The court found that the brains of 'emerging adults' are more similar to juveniles than adult offenders


Massachusetts Supreme Court Rules No One Under 21 Can Be Sentenced to Life Without Parole

The highest court in Massachusetts has ruled that no one under the age of 21 can be sentenced to life in prison without the possibility of parole.


The minimum age at which an offender can receive that sentence in the state is currently 18. The court found 4-3 on Jan. 11 that such a policy was unconstitutional. 

The case at the center of the ruling involves Sheldon Mattis, who was convicted of first-degree murder in 2011 at the age of 18. He challenged the constitutionality of his life without parole sentence during his appeals, arguing that he was entitled to the same protections as a juvenile offender. 
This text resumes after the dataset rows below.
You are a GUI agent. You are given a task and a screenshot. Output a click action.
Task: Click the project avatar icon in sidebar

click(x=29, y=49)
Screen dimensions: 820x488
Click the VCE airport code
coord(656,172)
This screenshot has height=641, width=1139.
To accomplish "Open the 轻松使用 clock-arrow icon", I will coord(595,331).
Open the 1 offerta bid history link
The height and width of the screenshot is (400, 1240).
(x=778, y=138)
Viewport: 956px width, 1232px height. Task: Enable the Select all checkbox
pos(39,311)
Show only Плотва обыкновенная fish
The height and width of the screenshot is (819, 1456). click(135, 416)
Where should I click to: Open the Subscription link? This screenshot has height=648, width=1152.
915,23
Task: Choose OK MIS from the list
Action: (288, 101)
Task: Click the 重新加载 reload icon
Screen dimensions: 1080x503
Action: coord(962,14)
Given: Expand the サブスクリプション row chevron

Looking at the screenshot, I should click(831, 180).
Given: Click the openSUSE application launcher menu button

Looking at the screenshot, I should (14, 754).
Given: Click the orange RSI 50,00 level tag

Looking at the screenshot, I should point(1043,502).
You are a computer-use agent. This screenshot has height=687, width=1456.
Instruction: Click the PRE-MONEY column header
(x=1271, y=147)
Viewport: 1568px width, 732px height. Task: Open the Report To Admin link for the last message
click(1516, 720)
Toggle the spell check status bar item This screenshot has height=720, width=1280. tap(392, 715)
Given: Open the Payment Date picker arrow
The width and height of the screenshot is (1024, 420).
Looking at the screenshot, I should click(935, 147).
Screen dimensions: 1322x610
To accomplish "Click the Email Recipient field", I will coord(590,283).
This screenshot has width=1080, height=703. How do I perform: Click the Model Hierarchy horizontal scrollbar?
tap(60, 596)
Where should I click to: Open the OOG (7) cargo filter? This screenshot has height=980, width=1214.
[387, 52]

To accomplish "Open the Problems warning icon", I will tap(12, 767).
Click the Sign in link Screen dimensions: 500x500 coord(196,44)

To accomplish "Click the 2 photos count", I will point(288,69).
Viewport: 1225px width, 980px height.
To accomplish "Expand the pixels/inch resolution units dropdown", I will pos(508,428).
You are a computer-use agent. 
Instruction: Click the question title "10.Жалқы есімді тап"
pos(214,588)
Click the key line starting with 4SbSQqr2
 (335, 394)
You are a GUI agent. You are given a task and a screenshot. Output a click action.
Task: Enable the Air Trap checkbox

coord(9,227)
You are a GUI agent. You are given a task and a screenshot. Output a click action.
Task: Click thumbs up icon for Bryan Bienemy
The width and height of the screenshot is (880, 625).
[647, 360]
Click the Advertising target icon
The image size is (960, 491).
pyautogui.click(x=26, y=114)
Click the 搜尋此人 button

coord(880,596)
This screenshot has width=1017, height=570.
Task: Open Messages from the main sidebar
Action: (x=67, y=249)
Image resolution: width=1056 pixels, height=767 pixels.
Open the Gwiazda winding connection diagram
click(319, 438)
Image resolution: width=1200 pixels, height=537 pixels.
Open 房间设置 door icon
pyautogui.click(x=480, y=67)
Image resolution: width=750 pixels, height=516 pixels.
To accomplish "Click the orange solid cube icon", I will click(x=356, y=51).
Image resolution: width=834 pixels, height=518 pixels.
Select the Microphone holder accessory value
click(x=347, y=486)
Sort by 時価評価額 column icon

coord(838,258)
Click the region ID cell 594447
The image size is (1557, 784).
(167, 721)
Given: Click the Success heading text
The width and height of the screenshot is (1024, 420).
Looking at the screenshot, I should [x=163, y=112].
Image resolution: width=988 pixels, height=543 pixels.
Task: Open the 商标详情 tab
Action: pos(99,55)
The court found that sentencing protection for juvenile offenders (those who commit crimes between the ages of 14 and 17) should apply to “emerging adults” – offenders between the ages of 18 and 20. 

“Advancements in scientific research have confirmed what many know well through experience: the brains of emerging adults are not fully mature,” wrote Chief Justice Kimberly Budd in the court’s opinion. “Specifically, the scientific record strongly supports the contention that emerging adults have the same core neurological characteristics as juveniles have.”

“Because we have determined that it is unconstitutional to sentence emerging adults to life without the possibility of parole, we invalidate those provisions of our criminal code that deny the possibility of parole to this cohort,” Budd subsequently wrote.

Before now, it was mandatory in Massachusetts and nine other states that anyone convicted of first-degree murder between the ages of 18 and 20 be sentenced to life without parole.

Because of the court’s ruling “emerging adults” who were convicted in Massachusetts between the ages of 18 to 20 and sentenced to life without parole before July 25, 2014 will now be sentenced to life with the possibility of parole after 15 years. 

Ruth Greenberg, an attorney for Mattis, praised the court’s decision.

“People who are 18 are more like people who are 17 than people who are 35. They are capable of change, and often their decisions at that young age were not entirely their own,” she told AP News. “It is courageous and it is correct, and other courts will follow it.”

Mattis was convicted of murdering Jaivon Blake in Dorchester as part of a gang-related dispute. Nyasani Watt was also convicted of Blake’s murder and fired the fatal shot. However, because Watt was 17 at the time, he was able to apply for parole at 15 years. Mattis is eight months older than Watt. 

Justice David Lowy wrote the court’s dissenting opinion.

“Where punishment is involved, we must look to society and the Legislature to determine where the appropriate line is and where it should be,” he stated. “Nothing in the statutes that restrict certain activities to individuals over the age of twenty-one alters or changes the age at which the Legislature has determined adulthood begins.”

“Children in Massachusetts know that their legal rights and responsibilities forever are altered on turning eighteen. Indeed, knowledge of this situation becomes largely unavoidable for adolescents in the years leading up to their eighteenth birthday,” Lowy added. “On reaching our age of majority, adults in Massachusetts inherit the largest bundle of rights they ever will receive; conversely, they know that they also are exposed to the full consequences of their criminal acts in adult courts.”